◆ THE EXERCISE: Please copy the lines starting with the one that contains "Open the Select Title dropdown" and going on through the end of the records, replacing "undo" with "redo" and changing nothing else. Leave the pictures out of your answer.

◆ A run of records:
§

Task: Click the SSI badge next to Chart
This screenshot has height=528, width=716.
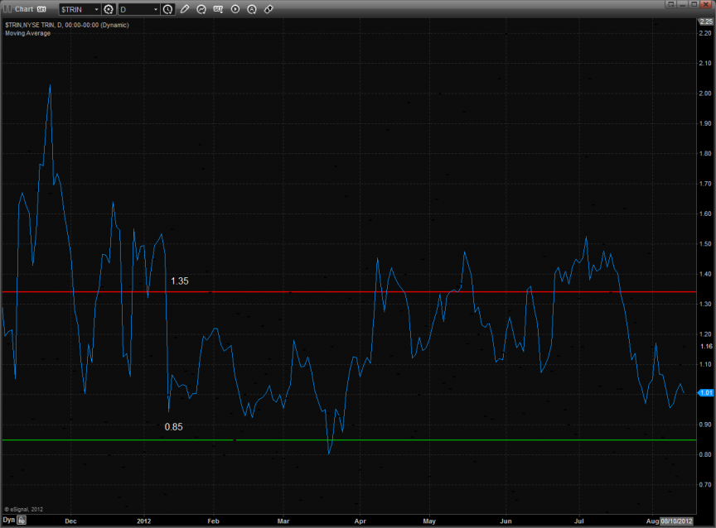Action: pos(41,9)
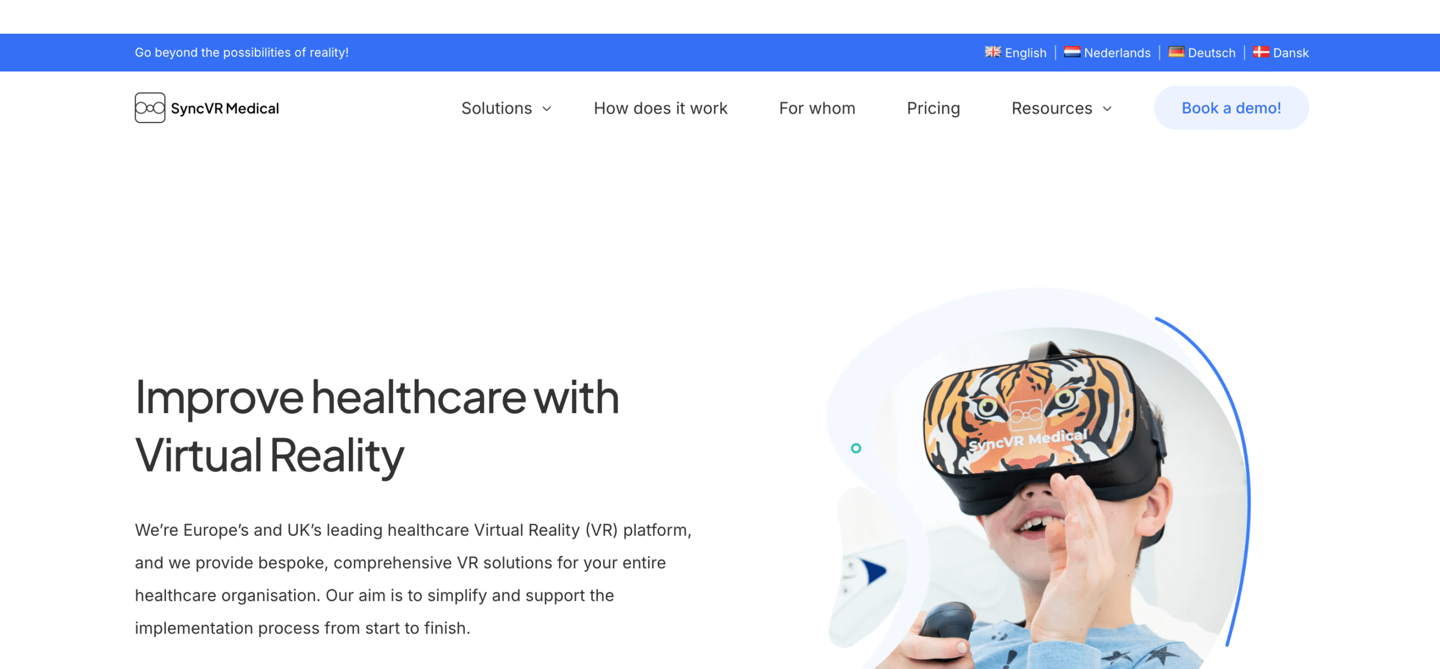
Task: Open the How does it work page
Action: (x=660, y=108)
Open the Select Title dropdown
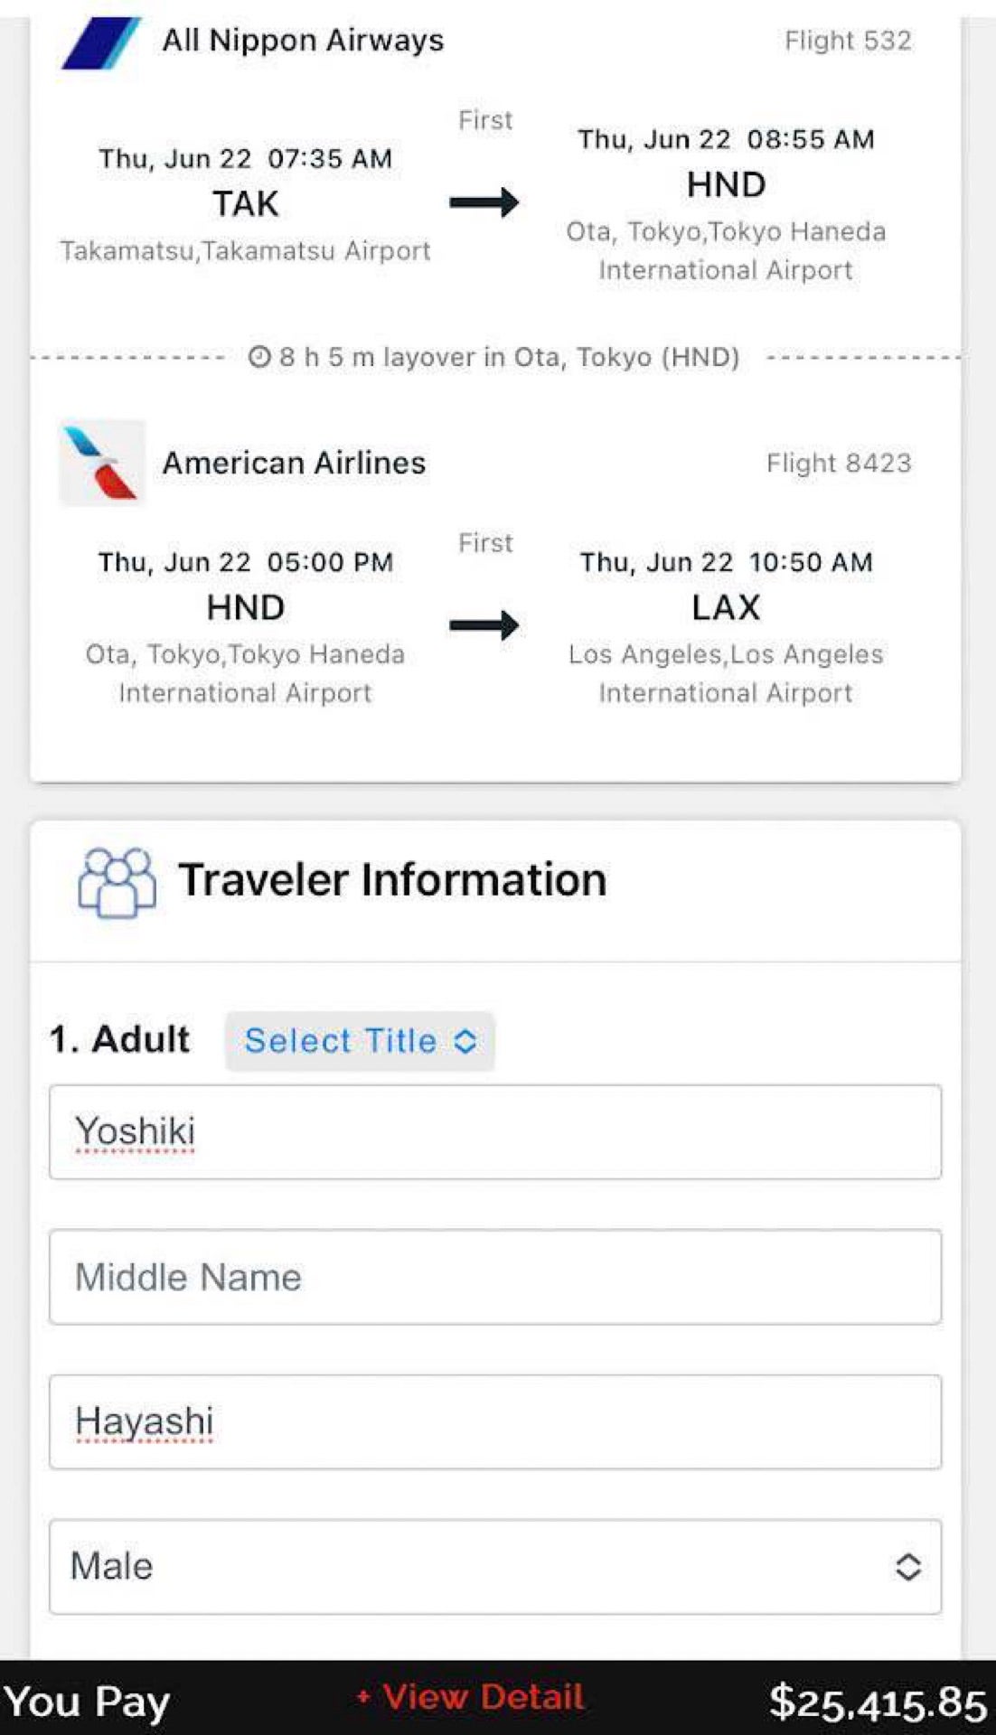Viewport: 996px width, 1735px height. 359,1041
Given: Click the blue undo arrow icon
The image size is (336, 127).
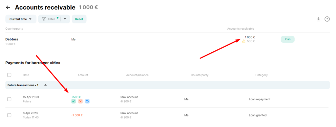Looking at the screenshot, I should pos(87,101).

§

◆ CORRECT RESPONSE:
Open the Select Title dropdown
Viewport: 996px width, 1735px height. 359,1041
Given: Click the blue redo arrow icon
The image size is (336, 127).
Looking at the screenshot, I should pos(87,101).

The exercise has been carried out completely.